## Data for this exercise
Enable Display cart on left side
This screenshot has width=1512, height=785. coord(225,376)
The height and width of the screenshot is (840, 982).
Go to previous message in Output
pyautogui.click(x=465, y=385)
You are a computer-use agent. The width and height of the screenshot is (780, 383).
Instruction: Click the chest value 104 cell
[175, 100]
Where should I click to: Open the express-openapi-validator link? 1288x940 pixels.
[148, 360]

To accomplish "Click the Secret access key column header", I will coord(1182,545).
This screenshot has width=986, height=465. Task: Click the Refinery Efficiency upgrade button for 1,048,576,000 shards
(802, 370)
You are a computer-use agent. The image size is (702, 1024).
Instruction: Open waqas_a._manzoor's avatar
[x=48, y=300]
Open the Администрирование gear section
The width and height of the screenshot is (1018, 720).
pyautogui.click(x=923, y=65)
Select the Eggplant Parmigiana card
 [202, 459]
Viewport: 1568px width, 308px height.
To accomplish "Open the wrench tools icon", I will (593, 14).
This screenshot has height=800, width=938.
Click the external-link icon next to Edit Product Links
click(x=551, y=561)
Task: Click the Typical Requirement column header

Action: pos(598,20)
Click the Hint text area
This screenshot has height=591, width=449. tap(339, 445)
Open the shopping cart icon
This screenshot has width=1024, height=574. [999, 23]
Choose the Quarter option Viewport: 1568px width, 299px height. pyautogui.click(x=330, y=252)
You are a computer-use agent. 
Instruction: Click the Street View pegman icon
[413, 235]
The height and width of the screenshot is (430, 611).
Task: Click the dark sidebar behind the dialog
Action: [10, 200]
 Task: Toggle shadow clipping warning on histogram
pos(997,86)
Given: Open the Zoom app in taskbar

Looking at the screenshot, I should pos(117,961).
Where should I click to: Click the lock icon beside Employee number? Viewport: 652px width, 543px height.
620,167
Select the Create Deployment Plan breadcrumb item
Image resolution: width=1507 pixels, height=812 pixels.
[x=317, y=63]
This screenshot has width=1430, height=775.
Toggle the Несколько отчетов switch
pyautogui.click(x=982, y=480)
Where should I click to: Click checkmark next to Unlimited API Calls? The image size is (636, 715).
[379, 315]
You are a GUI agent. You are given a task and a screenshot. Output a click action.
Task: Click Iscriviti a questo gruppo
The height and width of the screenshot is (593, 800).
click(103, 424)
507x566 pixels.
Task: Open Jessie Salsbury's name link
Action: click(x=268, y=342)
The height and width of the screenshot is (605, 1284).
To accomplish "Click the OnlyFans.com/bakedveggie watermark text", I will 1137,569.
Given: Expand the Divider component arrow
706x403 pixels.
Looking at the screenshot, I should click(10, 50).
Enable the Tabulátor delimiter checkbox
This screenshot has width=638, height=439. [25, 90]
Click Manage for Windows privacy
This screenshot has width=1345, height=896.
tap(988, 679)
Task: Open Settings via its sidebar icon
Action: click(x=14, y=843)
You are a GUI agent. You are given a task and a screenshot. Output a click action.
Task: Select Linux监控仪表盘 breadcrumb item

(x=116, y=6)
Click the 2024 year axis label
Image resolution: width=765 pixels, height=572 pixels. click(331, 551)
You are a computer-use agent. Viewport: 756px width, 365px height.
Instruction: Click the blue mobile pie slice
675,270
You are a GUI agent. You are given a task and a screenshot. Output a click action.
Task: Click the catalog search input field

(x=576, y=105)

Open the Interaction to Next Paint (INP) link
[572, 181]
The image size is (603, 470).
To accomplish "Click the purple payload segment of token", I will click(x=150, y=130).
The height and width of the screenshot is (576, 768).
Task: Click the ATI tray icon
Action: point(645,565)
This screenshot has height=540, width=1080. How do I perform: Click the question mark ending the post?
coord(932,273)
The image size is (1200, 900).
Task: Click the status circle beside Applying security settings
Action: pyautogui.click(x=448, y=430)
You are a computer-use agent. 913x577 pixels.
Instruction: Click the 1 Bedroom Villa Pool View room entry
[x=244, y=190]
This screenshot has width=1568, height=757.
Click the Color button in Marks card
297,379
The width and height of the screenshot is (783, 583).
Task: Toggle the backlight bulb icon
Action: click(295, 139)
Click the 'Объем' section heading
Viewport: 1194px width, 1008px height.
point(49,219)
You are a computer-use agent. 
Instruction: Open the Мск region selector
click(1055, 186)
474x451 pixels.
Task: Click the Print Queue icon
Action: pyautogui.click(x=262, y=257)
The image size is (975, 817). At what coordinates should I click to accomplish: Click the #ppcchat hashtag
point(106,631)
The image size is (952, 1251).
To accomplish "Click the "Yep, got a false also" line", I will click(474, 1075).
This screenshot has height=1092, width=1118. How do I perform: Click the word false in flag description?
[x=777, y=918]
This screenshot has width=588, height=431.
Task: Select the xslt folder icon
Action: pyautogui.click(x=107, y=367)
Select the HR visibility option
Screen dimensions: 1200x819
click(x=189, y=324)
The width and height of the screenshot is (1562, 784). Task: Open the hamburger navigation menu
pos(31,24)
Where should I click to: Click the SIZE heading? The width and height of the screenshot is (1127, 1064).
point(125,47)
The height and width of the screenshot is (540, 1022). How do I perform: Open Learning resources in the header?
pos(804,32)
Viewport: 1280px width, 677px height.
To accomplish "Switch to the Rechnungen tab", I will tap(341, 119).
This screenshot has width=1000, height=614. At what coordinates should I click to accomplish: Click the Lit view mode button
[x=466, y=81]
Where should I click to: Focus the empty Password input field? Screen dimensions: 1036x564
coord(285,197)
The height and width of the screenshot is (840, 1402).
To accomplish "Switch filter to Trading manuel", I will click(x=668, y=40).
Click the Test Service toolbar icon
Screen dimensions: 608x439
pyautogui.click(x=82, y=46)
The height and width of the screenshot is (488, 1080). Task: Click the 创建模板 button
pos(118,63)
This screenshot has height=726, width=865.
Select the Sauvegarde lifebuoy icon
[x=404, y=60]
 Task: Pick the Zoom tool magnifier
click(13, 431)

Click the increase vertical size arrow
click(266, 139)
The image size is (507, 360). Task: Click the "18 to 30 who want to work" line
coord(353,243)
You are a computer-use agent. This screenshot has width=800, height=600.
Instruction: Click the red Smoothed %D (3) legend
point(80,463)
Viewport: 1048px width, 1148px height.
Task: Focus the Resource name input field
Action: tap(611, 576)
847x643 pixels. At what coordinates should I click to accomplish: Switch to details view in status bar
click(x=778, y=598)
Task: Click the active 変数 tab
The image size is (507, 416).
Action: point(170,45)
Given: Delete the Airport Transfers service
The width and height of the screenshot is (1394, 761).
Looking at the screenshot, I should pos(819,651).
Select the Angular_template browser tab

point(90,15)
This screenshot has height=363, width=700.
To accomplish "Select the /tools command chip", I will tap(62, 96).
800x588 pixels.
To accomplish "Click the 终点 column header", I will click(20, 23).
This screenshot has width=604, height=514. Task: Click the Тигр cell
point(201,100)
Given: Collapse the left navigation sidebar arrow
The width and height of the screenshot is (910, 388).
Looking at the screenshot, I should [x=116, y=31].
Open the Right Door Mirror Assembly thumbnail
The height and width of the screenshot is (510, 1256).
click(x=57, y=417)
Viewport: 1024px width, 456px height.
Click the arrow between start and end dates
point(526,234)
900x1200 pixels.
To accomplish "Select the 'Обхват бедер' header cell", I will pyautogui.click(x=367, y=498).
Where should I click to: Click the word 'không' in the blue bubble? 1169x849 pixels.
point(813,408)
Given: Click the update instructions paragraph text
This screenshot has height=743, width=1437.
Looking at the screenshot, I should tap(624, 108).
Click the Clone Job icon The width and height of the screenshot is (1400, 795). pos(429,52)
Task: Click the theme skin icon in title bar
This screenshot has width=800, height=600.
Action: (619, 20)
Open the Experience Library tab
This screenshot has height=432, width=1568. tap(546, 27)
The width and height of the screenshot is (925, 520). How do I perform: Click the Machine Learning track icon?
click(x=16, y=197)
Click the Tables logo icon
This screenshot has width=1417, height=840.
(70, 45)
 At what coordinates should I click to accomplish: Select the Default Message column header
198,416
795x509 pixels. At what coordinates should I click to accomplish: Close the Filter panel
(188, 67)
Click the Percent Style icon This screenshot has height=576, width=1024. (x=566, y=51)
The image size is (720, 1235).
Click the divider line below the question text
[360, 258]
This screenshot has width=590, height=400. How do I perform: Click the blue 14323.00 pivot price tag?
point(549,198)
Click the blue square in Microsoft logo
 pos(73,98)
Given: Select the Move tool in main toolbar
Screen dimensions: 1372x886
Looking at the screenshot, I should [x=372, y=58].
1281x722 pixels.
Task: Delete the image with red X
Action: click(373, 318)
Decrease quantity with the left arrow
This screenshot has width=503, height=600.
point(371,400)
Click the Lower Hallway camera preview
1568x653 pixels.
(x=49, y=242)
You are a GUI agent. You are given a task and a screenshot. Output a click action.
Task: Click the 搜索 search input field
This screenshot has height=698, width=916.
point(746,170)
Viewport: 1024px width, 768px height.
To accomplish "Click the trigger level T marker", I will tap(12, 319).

## What you should do
What lines in the records contain the word "tools"? Return each one.

## Answer below
To accomplish "Open the wrench tools icon", I will (593, 14).
To accomplish "Select the /tools command chip", I will tap(62, 96).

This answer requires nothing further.